"T'en va pas" (Eng. "Don't Go Away") is a 1986 song recorded by the French artist Elsa Lunghini. Released as a single on 12 October 1986, this song, her debut single, was the soundtrack of the 1986 movie La Femme de ma vie. It was a smash hit in France.

Background
In the movie, Elsa portrayed Jane Birkin's daughter and played the piano in a short scene. Finally, a whole song had been composed by Romano Musumarra, who decided to release it as a single. Musumarra had already worked and helped produce hits for two famous French artists of the 80s—Jeanne Mas ("En Rouge et Noir") and Princess Stephanie of Monaco ("Ouragan").

"T'en va pas" was a huge hit in France, and managed to export itself across Europe with an English recording : "Papa, Please Don't Go". It became well known in Japan because it was used for Jeans' TV commercial there. Also in Japan, Tite Kubo used the song as the image song for the character Orihime Inoue from Bleach. It also was used as the image song for the character Yumisuka Satsuki from Tsukihime. In 2008 the song was used in television commercials for Impulse brand deodorant, in Argentina. The song was available in the French and English languages on the best of Elsa, l'essentiel 1986-1993.

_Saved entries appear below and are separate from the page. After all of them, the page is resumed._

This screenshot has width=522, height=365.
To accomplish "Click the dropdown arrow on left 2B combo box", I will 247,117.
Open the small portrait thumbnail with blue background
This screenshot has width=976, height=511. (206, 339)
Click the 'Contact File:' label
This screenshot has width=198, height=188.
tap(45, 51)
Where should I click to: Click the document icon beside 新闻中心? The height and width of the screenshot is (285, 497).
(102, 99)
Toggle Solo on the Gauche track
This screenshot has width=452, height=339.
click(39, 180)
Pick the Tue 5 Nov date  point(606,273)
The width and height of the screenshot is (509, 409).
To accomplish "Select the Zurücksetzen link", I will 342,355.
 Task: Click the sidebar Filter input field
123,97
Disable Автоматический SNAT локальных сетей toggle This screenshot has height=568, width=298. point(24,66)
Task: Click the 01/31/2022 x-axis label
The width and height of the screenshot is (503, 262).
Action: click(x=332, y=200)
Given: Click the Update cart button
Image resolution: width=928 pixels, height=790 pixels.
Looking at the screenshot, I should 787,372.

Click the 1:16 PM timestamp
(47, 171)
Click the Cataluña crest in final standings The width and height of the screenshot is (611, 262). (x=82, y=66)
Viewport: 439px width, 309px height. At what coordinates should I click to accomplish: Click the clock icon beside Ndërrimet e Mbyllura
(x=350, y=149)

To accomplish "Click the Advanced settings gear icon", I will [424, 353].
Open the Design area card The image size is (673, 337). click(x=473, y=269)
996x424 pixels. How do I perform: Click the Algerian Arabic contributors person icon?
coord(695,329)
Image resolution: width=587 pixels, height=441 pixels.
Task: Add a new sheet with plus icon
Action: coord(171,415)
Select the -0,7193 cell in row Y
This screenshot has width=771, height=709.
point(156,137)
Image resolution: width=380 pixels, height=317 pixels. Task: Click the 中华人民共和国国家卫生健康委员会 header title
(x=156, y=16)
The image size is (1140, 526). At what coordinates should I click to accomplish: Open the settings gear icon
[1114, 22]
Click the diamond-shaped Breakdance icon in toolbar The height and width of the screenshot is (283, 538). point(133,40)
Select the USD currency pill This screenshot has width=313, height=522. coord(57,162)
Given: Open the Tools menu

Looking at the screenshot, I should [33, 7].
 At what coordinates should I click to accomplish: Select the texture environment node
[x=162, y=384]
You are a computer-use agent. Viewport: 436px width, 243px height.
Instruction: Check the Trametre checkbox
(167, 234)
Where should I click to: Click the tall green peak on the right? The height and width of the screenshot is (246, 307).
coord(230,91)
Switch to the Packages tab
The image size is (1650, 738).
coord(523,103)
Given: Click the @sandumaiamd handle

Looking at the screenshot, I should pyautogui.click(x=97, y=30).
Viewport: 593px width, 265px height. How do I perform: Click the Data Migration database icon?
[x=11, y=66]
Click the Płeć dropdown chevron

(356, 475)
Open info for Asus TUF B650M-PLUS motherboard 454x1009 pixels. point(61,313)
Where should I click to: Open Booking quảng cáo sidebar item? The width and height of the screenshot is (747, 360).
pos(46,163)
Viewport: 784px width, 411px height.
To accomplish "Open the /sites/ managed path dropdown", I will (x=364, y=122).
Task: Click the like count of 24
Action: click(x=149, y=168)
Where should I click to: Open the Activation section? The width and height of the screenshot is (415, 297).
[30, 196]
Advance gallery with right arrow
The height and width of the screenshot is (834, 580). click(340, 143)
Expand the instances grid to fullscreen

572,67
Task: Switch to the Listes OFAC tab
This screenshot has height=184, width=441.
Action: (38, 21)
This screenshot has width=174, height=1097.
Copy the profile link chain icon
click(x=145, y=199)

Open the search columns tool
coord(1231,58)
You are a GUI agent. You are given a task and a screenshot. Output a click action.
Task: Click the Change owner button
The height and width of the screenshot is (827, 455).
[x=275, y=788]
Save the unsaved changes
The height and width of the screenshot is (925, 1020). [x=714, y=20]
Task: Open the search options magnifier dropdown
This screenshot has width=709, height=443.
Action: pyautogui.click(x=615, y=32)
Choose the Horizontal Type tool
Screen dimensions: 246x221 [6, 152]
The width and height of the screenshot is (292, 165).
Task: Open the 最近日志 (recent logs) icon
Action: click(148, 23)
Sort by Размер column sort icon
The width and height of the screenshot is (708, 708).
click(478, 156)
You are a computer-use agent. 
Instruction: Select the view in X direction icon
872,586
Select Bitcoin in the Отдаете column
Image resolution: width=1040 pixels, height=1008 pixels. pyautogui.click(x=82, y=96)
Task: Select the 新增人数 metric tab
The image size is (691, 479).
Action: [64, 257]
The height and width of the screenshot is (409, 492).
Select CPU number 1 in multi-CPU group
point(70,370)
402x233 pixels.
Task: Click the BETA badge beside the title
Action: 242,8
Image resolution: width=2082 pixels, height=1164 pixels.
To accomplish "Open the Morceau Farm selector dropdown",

The music video shows images from the movie alternating with Elsa performing the song.

In the mid-2000s, the song was covered in a live version by Priscilla on the TV show Absolument 80 broadcast on M6.

Chart performances
"T'en va pas" had a huge success in France. It debuted at number 26 on the chart edition of 6 December 1986 and reached the top ten the week after. In the fifth week, it topped the chart and there stayed for eight consecutive weeks. Certified Gold disc by the Syndicat National de l'Édition Phonographique for over 500,000 copies sold, the single remained for 18 weeks in the top ten and for 25 weeks on the chart. At the time, Elsa became the youngest artist to reach number one on the French Singles Chart, therefore appeared on the Guinness Book of Records, as she was 13 years old; however, her record was beaten in 1993 by Jordy.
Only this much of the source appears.